Lessons and play used to be as clearly marked off one from the other as land and water on the older maps. Now we see some contour maps in which the land below so many feet and the sea within so many fathoms' depth are represented by the same marking, or left blank. In the same way the tendency in education at present is almost to obliterate the line of demarcation, at least for younger children, so that lessons become a particular form of play, "with a purpose," and play becomes a sublimated form of lessons, as the druggists used to say, "an elegant preparation" of something bitter. If the Board of Education were to name a commission composed of children, and require it to look into the system, it is doubtful whether they would give a completely satisfactory report. They would probably judge it to be too uniform in tone, poor in colour and contrast, deficient in sparkle. They like the exhilaration of bright colour, and the crispness of contrast. Of course they would judge it from the standpoint of play, not of lessons. But play which is not quite play, coming after something which has been not quite lessons, loses the tingling delight of contrast. The funereal tolling of a bell for real lessons made a dark background against which the rapture of release for real play shone out with a brilliancy which more than made up for it. At home, the system of ten minutes' lessons at short intervals seems to answer well for young children; it exerts just enough pressure to give rebound in the intervals of play. Of course this is not possible at school.

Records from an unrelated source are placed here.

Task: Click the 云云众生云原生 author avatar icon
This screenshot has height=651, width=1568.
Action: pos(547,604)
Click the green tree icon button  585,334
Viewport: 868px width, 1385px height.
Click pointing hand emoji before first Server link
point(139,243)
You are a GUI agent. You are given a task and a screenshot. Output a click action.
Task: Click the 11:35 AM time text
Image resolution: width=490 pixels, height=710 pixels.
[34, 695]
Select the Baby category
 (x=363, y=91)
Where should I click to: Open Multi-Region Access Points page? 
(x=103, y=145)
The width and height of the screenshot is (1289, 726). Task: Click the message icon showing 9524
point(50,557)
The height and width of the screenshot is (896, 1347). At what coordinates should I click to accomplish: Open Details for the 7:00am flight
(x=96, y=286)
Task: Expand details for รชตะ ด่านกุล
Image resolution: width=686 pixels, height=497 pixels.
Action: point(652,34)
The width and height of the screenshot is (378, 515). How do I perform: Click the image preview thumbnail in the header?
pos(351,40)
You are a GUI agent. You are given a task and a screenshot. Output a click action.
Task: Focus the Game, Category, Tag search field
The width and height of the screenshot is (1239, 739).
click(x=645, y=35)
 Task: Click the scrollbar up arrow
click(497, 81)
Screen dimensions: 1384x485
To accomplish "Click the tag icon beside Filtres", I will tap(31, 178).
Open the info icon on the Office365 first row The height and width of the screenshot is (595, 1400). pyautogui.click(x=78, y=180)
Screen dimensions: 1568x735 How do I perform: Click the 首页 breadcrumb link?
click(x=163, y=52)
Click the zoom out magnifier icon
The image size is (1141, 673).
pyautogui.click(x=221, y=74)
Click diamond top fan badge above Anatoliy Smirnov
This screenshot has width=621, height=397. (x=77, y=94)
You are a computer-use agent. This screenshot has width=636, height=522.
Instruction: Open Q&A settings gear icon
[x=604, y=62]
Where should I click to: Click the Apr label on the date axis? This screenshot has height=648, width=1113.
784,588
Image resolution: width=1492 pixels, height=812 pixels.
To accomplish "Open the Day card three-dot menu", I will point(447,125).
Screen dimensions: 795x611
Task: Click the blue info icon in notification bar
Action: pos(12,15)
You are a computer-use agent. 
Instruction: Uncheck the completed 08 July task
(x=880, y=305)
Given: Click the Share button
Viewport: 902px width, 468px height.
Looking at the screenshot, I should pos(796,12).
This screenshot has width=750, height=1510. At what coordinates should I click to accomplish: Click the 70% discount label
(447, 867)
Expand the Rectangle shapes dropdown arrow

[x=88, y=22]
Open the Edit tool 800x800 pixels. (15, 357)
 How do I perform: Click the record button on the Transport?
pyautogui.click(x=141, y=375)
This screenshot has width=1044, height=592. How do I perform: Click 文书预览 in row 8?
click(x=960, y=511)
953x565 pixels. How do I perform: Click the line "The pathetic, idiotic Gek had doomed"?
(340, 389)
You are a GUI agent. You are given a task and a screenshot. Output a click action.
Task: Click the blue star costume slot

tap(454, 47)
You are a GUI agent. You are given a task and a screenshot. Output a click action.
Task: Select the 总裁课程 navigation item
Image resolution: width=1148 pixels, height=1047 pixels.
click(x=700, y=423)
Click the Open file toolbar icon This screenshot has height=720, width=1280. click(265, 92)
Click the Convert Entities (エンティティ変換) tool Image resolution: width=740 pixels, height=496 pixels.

But the illusion that lessons are play cannot be indefinitely kept up, or if the illusion remains it is fraught with trouble. Duty and endurance, the power to go through drudgery, the strength of mind to persist in taking trouble, even where no interest is felt, the satisfaction of holding on to the end in doing something arduous, these things must be learned at some time during the years of education. If they are not learned then, in all probability they will never be acquired at all; examples to prove the contrary are rare. The question is how—and when. If pressed too soon with obligations of lessons, especially with prolonged attention, little anxious faces and round shoulders protest. If too long delayed the discovery comes as a shock, and the less energetic fall out at once and declare that they "can't learn"—"never could."